Saturday, 12 Jan, 2019

In addition, TVP Info says, Internal Security Agency officers searched Huawei's headquarters in Poland, along with an Orange office where Piotr D. worked.

Huawei had a presence at CES, but one of its employees was arrested in Poland while the show was going on.

Counter intelligence services in Poland have arrested the sales director of Huawei on charges of spying while the local offices of the Chinese company were raided and searched, according to reports in the Polish media.

The Chinese government said it was "highly concerned" over reports of the arrest of a Chinese businessman for alleged espionage. Further indictments are expected, he said.

But a USA dispute with China over its ban on Huawei is spilling over to Europe, the company's biggest foreign market.

Federal Bureau of Investigation director Chris Wray said in February that they were concerned about allowing a company "that is beholden to foreign governments that don't share our values to gain positions of power inside our telecommunications networks".

Zaryn identified the Chinese businessman as Weijing W and the Polish suspect as Piotr D.

A conviction could come with a 10-year prison sentence.

New Zealand, Australia and the United States have all barred the company from involvement in their national 5G networks.

Polish state television TVP reported that the men have proclaimed their innocence, but Zaryn said he could not confirm that.

He said "both carried out espionage activities against Poland", but did not identify them. One of them is reportedly a sales director for Huawei.
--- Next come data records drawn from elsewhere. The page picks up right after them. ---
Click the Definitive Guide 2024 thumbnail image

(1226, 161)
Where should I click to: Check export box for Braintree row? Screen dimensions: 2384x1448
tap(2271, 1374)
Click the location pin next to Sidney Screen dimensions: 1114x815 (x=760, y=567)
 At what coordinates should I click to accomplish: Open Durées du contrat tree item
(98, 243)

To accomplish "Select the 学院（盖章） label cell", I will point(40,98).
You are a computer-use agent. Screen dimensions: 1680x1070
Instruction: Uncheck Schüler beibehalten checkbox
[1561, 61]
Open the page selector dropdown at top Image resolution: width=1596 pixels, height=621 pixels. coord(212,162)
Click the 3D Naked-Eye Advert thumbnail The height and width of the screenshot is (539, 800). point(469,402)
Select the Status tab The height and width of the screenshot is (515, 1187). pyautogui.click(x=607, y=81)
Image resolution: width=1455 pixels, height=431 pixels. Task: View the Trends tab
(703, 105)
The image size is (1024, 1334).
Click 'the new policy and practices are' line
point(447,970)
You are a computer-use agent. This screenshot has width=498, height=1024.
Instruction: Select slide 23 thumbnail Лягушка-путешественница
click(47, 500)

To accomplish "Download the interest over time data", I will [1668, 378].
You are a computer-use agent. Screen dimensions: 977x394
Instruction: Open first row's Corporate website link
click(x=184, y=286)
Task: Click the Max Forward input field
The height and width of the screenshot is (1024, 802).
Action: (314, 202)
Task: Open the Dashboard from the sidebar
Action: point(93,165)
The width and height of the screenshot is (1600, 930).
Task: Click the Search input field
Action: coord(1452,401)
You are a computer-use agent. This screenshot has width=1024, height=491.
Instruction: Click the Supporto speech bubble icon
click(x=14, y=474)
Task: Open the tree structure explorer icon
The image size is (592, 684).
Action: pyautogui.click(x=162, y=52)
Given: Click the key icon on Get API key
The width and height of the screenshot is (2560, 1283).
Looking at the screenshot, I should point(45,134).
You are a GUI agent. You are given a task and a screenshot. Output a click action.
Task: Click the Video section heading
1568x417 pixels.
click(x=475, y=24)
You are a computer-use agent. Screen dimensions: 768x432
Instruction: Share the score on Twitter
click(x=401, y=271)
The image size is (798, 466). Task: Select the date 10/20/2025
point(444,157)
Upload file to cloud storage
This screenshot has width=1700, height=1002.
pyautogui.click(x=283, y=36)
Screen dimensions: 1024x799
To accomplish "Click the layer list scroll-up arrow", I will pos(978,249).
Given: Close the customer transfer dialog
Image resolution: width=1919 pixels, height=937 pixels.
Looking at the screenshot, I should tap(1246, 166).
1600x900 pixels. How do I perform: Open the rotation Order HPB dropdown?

The company said it abides by applicable laws wherever it operates and expects employees to do the same.

It's the latest high-profile criminal case for Huawei, coming after Canada's arrest of its chief financial officer Meng Wanzhou, who is also the daughter of the telecom equipment company's founder.

Orange told the AP it did not know if the suspicions against its employee were related to his professional duties and that it was working with the country's security agency.

People passing by a vehicle park sign of the Chinese tech giant Huawei in Warsaw, Poland, on Friday, Jan. 11, 2019.

A spokeswoman at the Chinese Embassy told The Associated Press that embassy representatives have met with officials at Poland's Foreign Ministry and that China urges Poland "to inform China about the situation of this case and arrange a consular visit as soon as possible". USA prosecutors have accused her of misleading banks about transactions linked to Iran, putting the banks at risk of violating US sanctions. The US has accused Huawei of potentially building "back doors" into its communications equipment to allow penetration by Chinese intelligence, in a similar manner as Kaspersky allegedly did with its anti-virus software on behalf of Russian intelligence.